Bild: Ein Internetcafé in der Altstadt von Havanna
Havanna taz | Der kleine DVD-Laden in der 19. Straße von Havannas Stadtteil
Vedado hat es. An der Universität von Havanna lässt es sich herunterladen,
und im Süden Havannas kommt es frei Haus – das Paket. El Paquete, wie die
Kubaner es nennen, enthält ein Terabyte Daten. Neben den in Kuba so
beliebten Telenovelas sind auf dem Datenträger aktuelle US-Serien
gespeichert, die Ausgaben der wichtigen US-Tageszeitungen als PDF,
Dokumentationen, aber auch die US-Wahlkampfdebatten und spanisches
Fernsehen.
Aus dem breiten Angebot des Pakets können sich die Kunden herunterladen,
was ihnen gefällt – auf einen Memory-Stick, die eigene Festplatte oder den
eigenen Rechner. Je nachdem, wie sie die wöchentlich aktualisierten
Datenpakete beziehen, im Abo zu Hause oder im Straßenverkauf.
„Sie sind wie ein zusätzlicher Fernsehkanal, den die Leute anschalten, wenn
ihnen das staatliche Angebot auf den Wecker geht“, erklärt Wendy Guerra.
Die 45-jährige Schriftstellerin ist in der komfortablen Situation wählen zu
können.
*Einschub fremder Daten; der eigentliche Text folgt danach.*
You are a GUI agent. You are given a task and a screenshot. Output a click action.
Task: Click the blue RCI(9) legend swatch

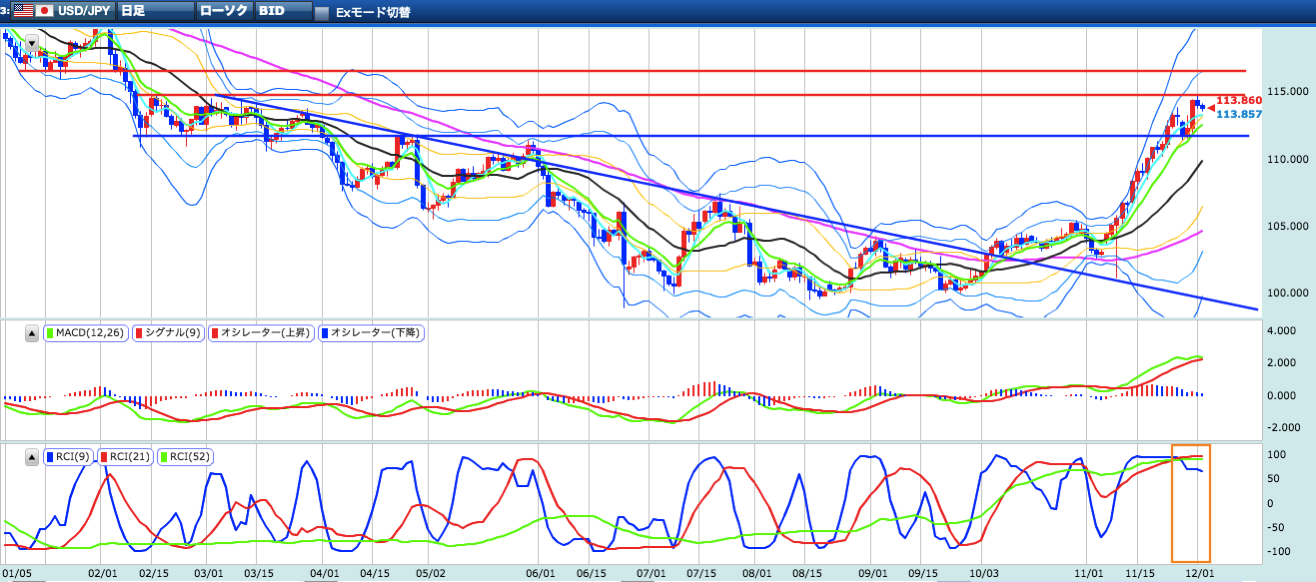51,457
Ihr Mann ist der bekannte kubanische Pianist Hector López-Nussa.
Sie genießen das Privileg des eigenen Internetanschlusses.
Das ist in Kuba bisher nur erfolgreichen Künstlern, einigen wenigen
Stiftungen sowie internationalen Unternehmen vorbehalten. Letztere müssen
für den Anschluss aber tief in die Tasche greifen – online sein, kostet in
Kuba.
## Vertrieb durch Boten
„Ich nabele mich vom indoktrinären kubanischen Mediensystem ab. Meine
Infos erhalte ich über das Internet, Links von Freunden, und hin und wieder
schaue ich ins Paquete“, sagt Guerra. Jeden Montag schwärmen die
Proveedores, die Lieferanten, aus und verteilen das Datenpaket über ein
Netzwerk von Kurieren, DVD-Verkäufern, Webdesignern und
Handy-Reparaturbetrieben über die Insel.
Das funktioniert so gut, dass El Paquete nicht nur am Montag in Havanna
flächendeckend zu bekommen ist, sondern auch in Pinar del Río und Santa
Clara. Den Osten der Insel, Santiago de Cuba oder Guantánamo, erreichen die
Boten hingegen erst am Dienstag, denn die neueste Ausgabe des Infopakets
wird per Bus vertrieben, so José Raúl Concepción. Der junge
Kommunikationswissenschaftler hat seine Abschlussarbeit an der Universität
Havanna über die alternative Informationsquelle geschrieben.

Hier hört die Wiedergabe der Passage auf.